[START SUPPLIED PASSAGE]

Skip to content

CREATE PREDICTOR Statement

Description

The CREATE PREDICTOR statement is used to train a new model. The basic syntax for training a model is as follows:

Syntax

CREATE PREDICTOR mindsdb.[predictor_name]
FROM [integration_name]
    (SELECT [column_name, ...] FROM [table_name])
PREDICT [target_column];

On execution, we get:

Query OK, 0 rows affected (x.xxx sec)

Where:

Expressions Description
[predictor_name] Name of the model to be created
[integration_name] is the name of the integration created via CREATE DATABASE or file upload
(SELECT [column_name, ...] FROM [table_name]) SELECT statement for selecting the data to be used for training and validation
PREDICT [target_column] where target_column is the column name of the target variable.

Checking the status of the model

After you run the CREATE PREDICTOR statement, you can check the status of the training model by selecting from the mindsdb.predictors.

SELECT *
FROM mindsdb.predictors
WHERE name='[predictor_name]';

On execution, we get:

+------------------------+-----------------------------------+----------------------------------------+-----------------------+-------------+---------------+-----+-----------------+----------------+
|name                    |status                             |accuracy                                |predict                |update_status|mindsdb_version|error|select_data_query|training_options|
+------------------------+-----------------------------------+----------------------------------------+-----------------------+-------------+---------------+-----+-----------------+----------------+
|predictor_name          |generating or training or complete |number depending on the accuracy metric |column_to_be_predicted |up_to_date   |22.7.5.0       |     |                 |                |
+------------------------+-----------------------------------+----------------------------------------+-----------------------+-------------+---------------+-----+-----------------+----------------+

Example

This example shows how you can train a Machine Learning model called home_rentals_model to predict the rental prices for real estate properties inside the dataset.

CREATE PREDICTOR mindsdb.home_rentals_model
FROM db_integration 
    (SELECT * FROM house_rentals_data) AS rentals
PREDICT rental_price AS price;

On execution, we get:

Query OK, 0 rows affected (x.xxx sec)

To check the predictor status, query the mindsdb.predictors table.

SELECT *
FROM mindsdb.predictors
WHERE name='home_rentals_model';

On execution, we get:

+--------------------+----------+--------------------+--------------+---------------+-----------------+-------+-------------------+------------------+
| name               | status   | accuracy           | predict      | update_status | mindsdb_version | error | select_data_query | training_options |
+--------------------+----------+--------------------+--------------+---------------+-----------------+-------+-------------------+------------------+
| home_rentals_model | complete | 0.9991920992432087 | rental_price | up_to_date    | 22.5.1.0        | NULL  |                   |                  |
+--------------------+----------+--------------------+--------------+---------------+-----------------+-------+-------------------+------------------+

... USING Statement

... USING Description

In MindsDB, the underlying AutoML models are based on Lightwood. This library generates models automatically based on the data and a declarative problem definition, but the default configuration can be overridden. The USING ... statement provides the option to configure a model to be trained with specific options.

[END SUPPLIED PASSAGE]
[START DATA]

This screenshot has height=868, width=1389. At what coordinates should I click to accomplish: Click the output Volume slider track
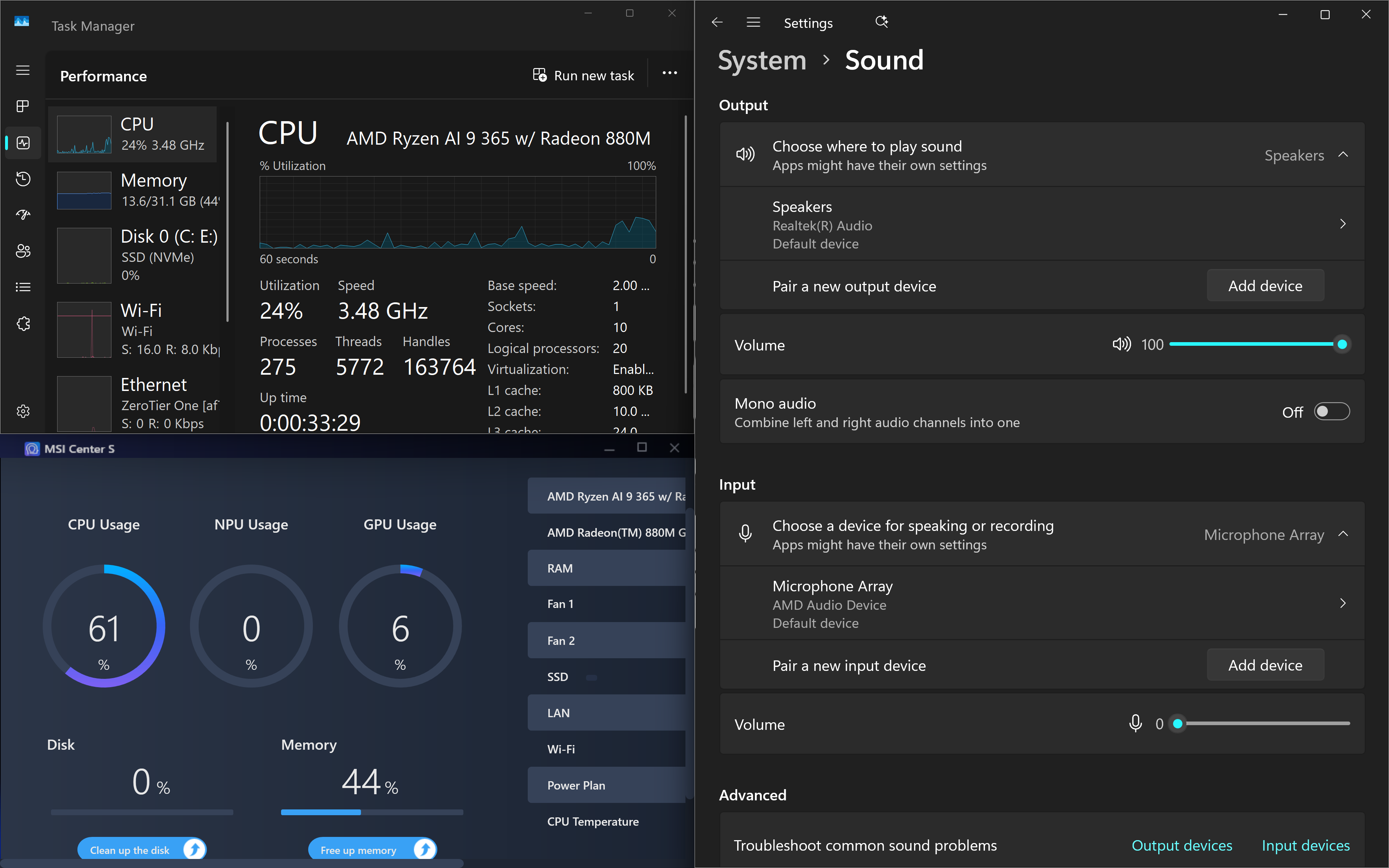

[END DATA]

▶ [EXERCISE OBJECTIVE] Write the next part of the CREATE PREDICTOR reference page, starting right after its last sentence about configuring a model through the USING statement.

▶ [ANSWER TO THE PROBLEM]
... USING Statement Syntax

CREATE PREDICTOR mindsdb.[predictor_name]
FROM [integration_name]
    (SELECT [column_name, ...] FROM [table_name])
PREDICT [target_column]
USING [parameter_key] = ['parameter_value'];

On execution, we get:

Query OK, 0 rows affected (x.xxx sec)

Where:

parameter key Description
encoders Grants access to configure how each column is encoded.By default, the AutoML engine will try to get the best match for the data. To learn more about how encoders work and their options, go here.
model Allows you to specify what type of Machine Learning algorithm to learn from the encoder data. To learn more about all the model options, go here.
Other keys supported by lightwood in JsonAI The most common usecases for configuring predictors will be listed and explained in the example below. To see all options available in detail, you should checkout the lightwood docs about JsonAI

... USING encoders Key

It grants access to configure how each column is encoded. To learn more about how encoders work and their options, go here.

...
USING encoders.[column_name].module='value';

By default, the AutoML engine will try to get the best match for the data.

... USING model Key

It allows you to specify what type of Machine Learning algorithm to learn from the encoder data.

...
USING model.args='{"key": value}';

Module options:

Module Description
BaseMixer Base class for all mixers.
LightGBM This mixer configures and uses LightGBM for regression or classification tasks depending on the problem definition.
LightGBMArray This mixer is composed of several LightGBM mixers in regression mode aimed at time series forecasting tasks.
NHitsMixer Wrapper around a MQN-HITS deep learning model.
Neural The Neural mixer trains a fully connected dense network from concatenated encoded outputs of each of the features in the dataset to predicted the encoded output.
ProphetMixer This mixer is a wrapper around the popular time series library sktime.
Regression The Regression mixer inherits from scikit-learn’s Ridge class
SkTime This mixer is a wrapper around the popular time series library sktime.
Unit Special mixer that passes along whatever prediction is made by the target encoder without modifications. This is useful for single-column predictive scenarios that may involve complex and/or expensive encoders (e.g. free-form text classification with transformers).

To learn more about all the model options, please refer to Lightwood's documentation here.

... USING Example

We will use the home rentals dataset, specifying particular encoders for some of the columns and a LightGBM model.

CREATE PREDICTOR mindsdb.home_rentals_predictor
FROM my_db_integration
    (SELECT * FROM home_rentals)
PREDICT rental_price
USING
    encoders.location.module='CategoricalAutoEncoder',
    encoders.rental_price.module = 'NumericEncoder',
    encoders.rental_price.args.positive_domain = 'True',
    model.args='{"submodels":[
                    {"module": "LightGBM",
                     "args": {
                         "stop_after": 12,
                          "fit_on_dev": true
                          }
                    }
                ]}';

On execution, we get:

Query OK, 0 rows affected (x.xxx sec)

CREATE PREDICTOR From file

In order to create a predictor from a file, you should first upload a file to MindsDB. Follow this guide to see how to do that.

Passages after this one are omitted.